Dois ex-integrantes do alto escalão do INSS estão em processo avançado para fechar um acordo de delação premiada.
Segundo apuração divulgada pelo Metrópoles, ambos citaram Lulinha e outros políticos enquanto falavam sobre o escândalo do INSS.
Os dois estão presos desde 13 de novembro. A colaboração ainda não foi homologada pelo Supremo Tribunal Federal.
Segundo o portal Metrópoles, o ex-procurador do INSS, Virgílio Oliveira Filho, e o ex-diretor de Benefícios da autarquia, André Fidelis, entregaram informações sobre o filho do presidente e políticos.
O próprio Careca do INSS, o advogado Antônio Carlos Camilo Antunes, também estaria preparando uma delação de acordo com o jornal.
A relação entre Lulinha e o Careca do INSS já é alvo de investigação desde o final do ano passado.

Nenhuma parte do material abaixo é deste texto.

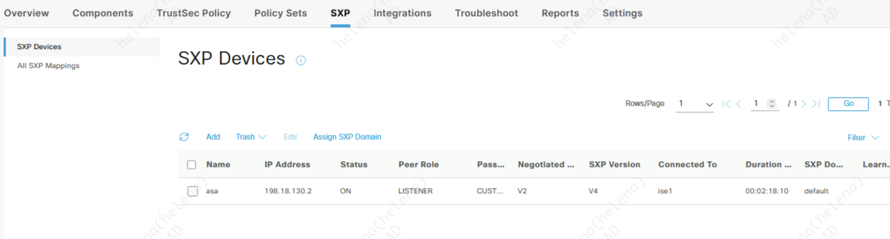Click the Add button
Viewport: 890px width, 239px height.
[213, 137]
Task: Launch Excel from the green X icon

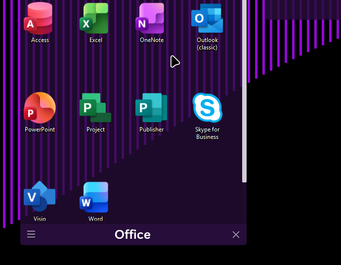Action: click(x=95, y=19)
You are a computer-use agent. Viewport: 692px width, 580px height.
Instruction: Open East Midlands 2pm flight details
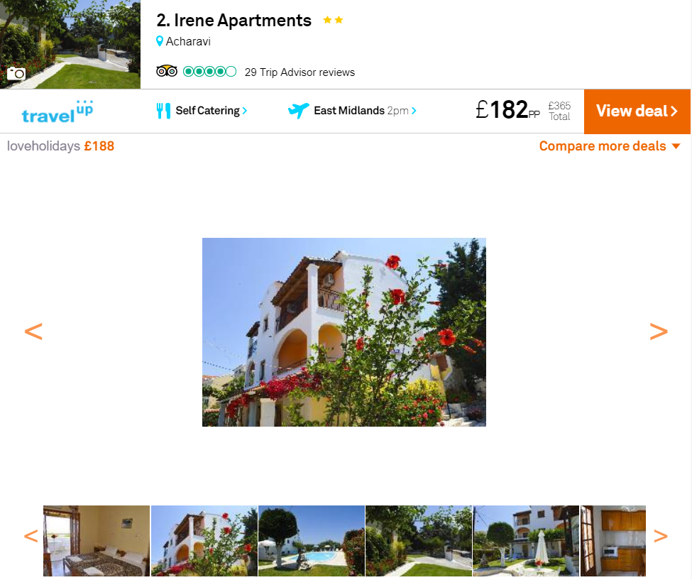click(365, 111)
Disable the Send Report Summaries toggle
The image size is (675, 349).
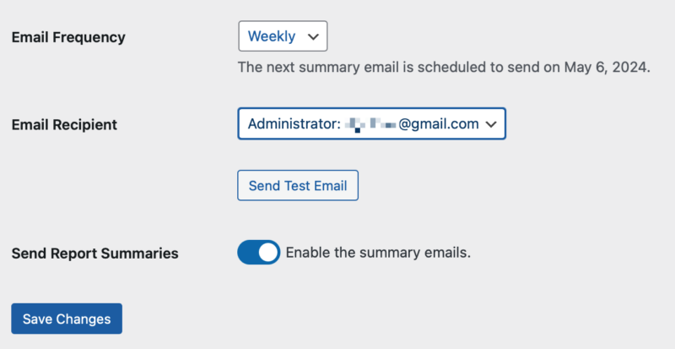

Em dezembro, o portal Poder 360 recebeu informações de parlamentares que estariam envolvidos nas investigações.
Eles contaram que Edson Claro, ex-funcionário do “Careca do INSS”, afirmou à Polícia Federal que o Lulinha teria recebido mesadas de cerca de R$300 mil.
O depoimento também menciona que os repasses poderiam somar até R$25 milhões ao todo.
As autoridades investigam a relação entre o filho do presidente e o lobista, mas acredita-se que possa estar ligada à empresa World Cannabis.
Os dois também teriam participado de viagens nacionais e internacionais compartilhadas, para destinos como Lisboa e Brasília.
Com sede em Brasília, o empreendimento vende medicamentos legais à base de maconha e atua no Brasil, em Portugal, nos Estados Unidos e na Colômbia.
A Polícia Federal suspeita que a World Cannabisteria sido utilizada pelo careca para lavar dinheiro desviado dos aposentados e pensionistas.